Ilya Kaminsky
Poet Ilya Kaminsky was born in the former Soviet Union city of Odessa. He lost most of his hearing at the age of four after a doctor misdiagnosed mumps as a cold, and his family was granted political asylum by the United States in 1993, settling in Rochester, New York. After his father’s death in 1994, Kaminsky began to write poems in English. He explained in an interview with the Adirondack Review, “I chose English because no one in my family or friends knew it—no one I spoke to could read what I wrote. I myself did not know the language. It was a parallel reality, an insanely beautiful freedom. It still is.”
Kaminsky went on to earn a BA in political science at Georgetown University and a JD at the University of California’s Hastings College of the Law. With Paloma Capanna, he co-founded Poets for Peace, which sponsors poetry readings across the globe to support relief work. He has also worked as a clerk for the National Immigration Law Center and for Bay Area Legal Aid.
With language at once ecstatic, plain, and infused with fairy tale, Kaminsky’s poems span ages and voices to summon the stuff of life: love, grief, joy, and laughter. “His poems move through the lives of others, known and unknown, connecting the sweet and bitter stories of lost worlds,” notes E.M. Kaufman in the Library Journal. Kaminsky is the author of Dancing in Odessa (2004), which won the Tupelo Press Dorset Prize, the American Academy of Arts and Letters’ Metcalf Award, and ForeWord Magazine’s Best Poetry Book of the Year award, and has been translated into French and Romanian. Traveling Musicians (2007) is a selection of his poems originally written in Russian.
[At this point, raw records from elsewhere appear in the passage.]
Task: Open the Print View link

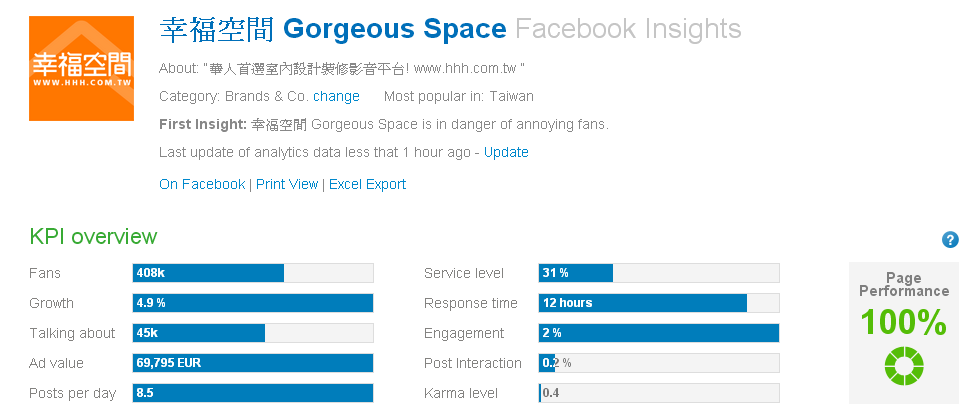Action: point(287,184)
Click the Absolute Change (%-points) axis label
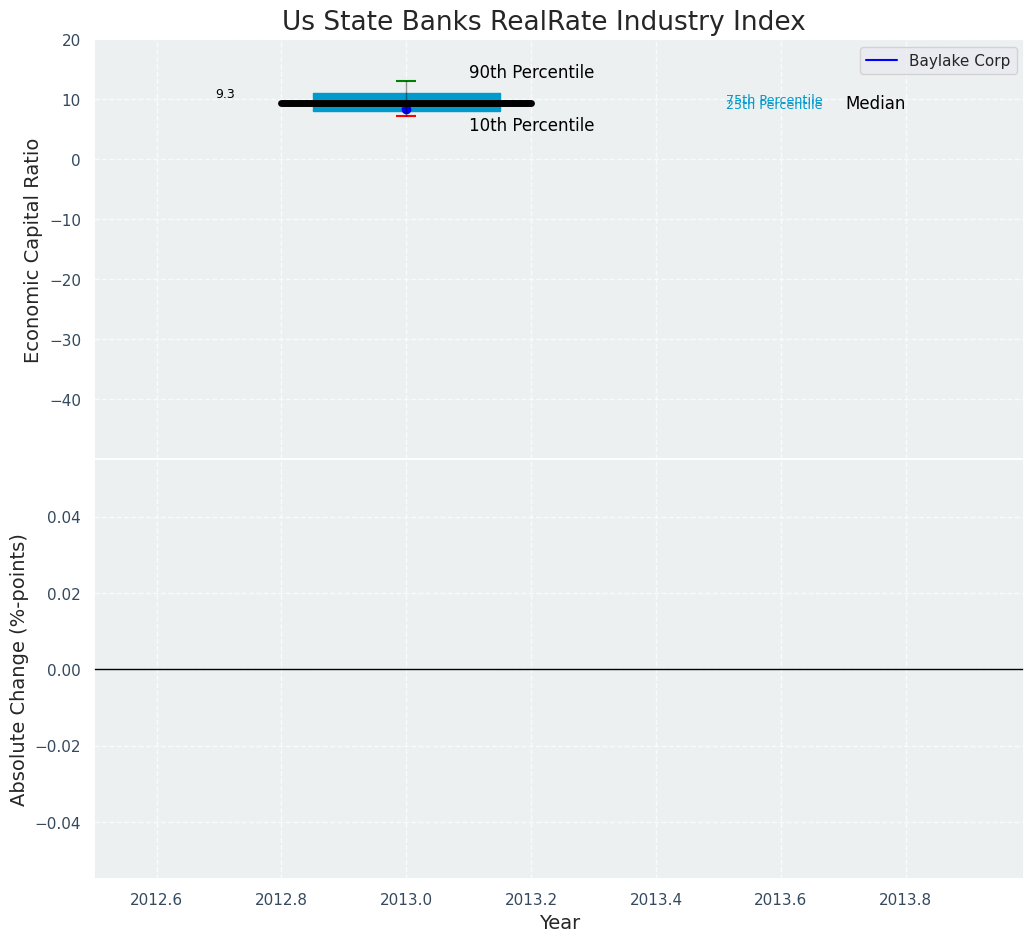Image resolution: width=1034 pixels, height=942 pixels. coord(19,669)
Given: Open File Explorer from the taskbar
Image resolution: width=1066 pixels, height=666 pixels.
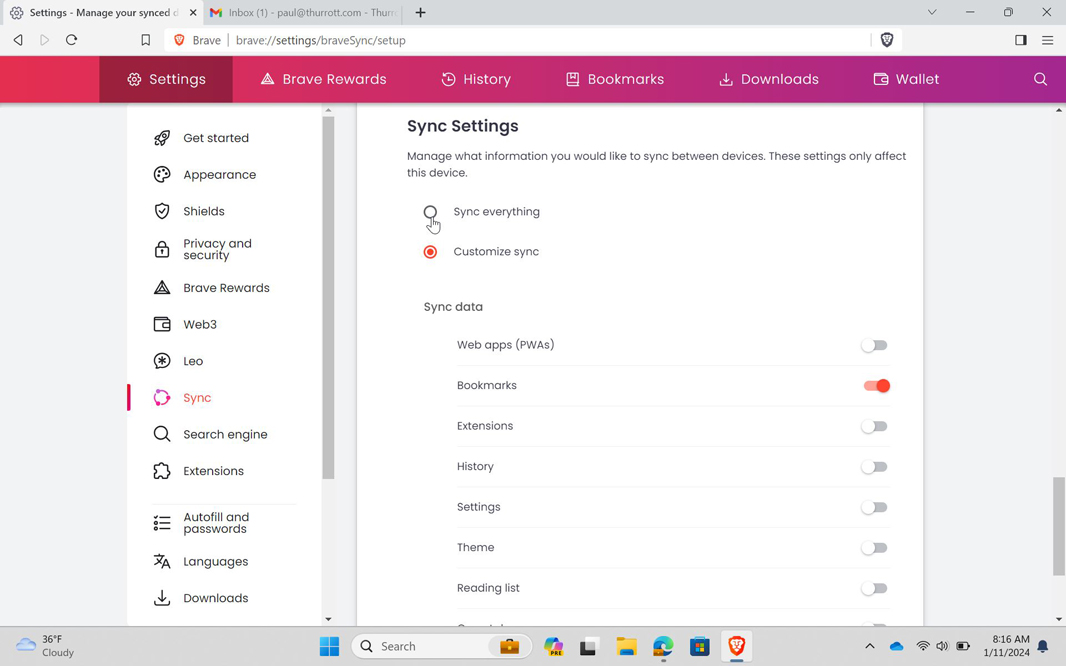Looking at the screenshot, I should click(x=626, y=646).
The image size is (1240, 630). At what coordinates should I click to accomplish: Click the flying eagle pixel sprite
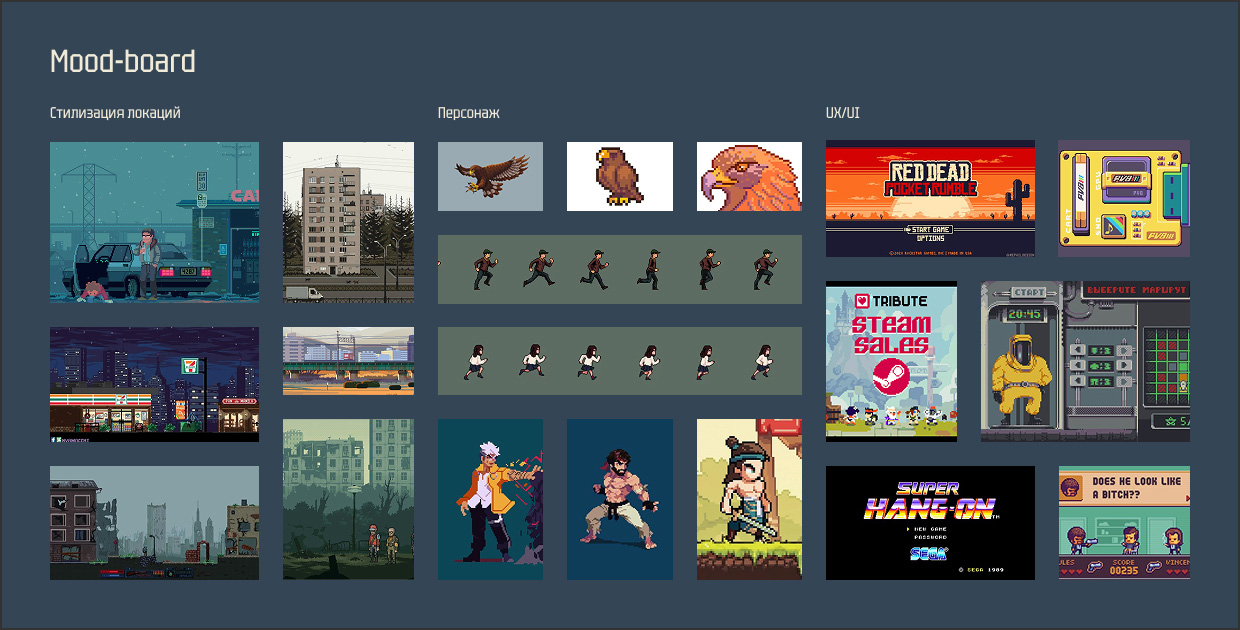pyautogui.click(x=490, y=176)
His most recent collection is Deaf Republic (2019), which a finalist for the National Book Critics Circle Award.
Kaminsky’s honors include a Whiting Writers’ Award, the Milton Center’s Award for Excellence in Writing, the Florence Kahn Memorial Award, Poetry magazine’s Levinson Prize as well as their Ruth Lilly Fellowship, Philips Exeter Academy’s George Bennett Fellowship, a Lannan Foundation fellowship, and an Academy of American Poets fellowship. He coedited, with Susan Harris, the Ecco Anthology of International Poetry (2010), and edited and co-translated Polina Barskova’s This Lamentable City (2010). He has also served as the editor of the online journal In Posse Review. He lives in San Diego.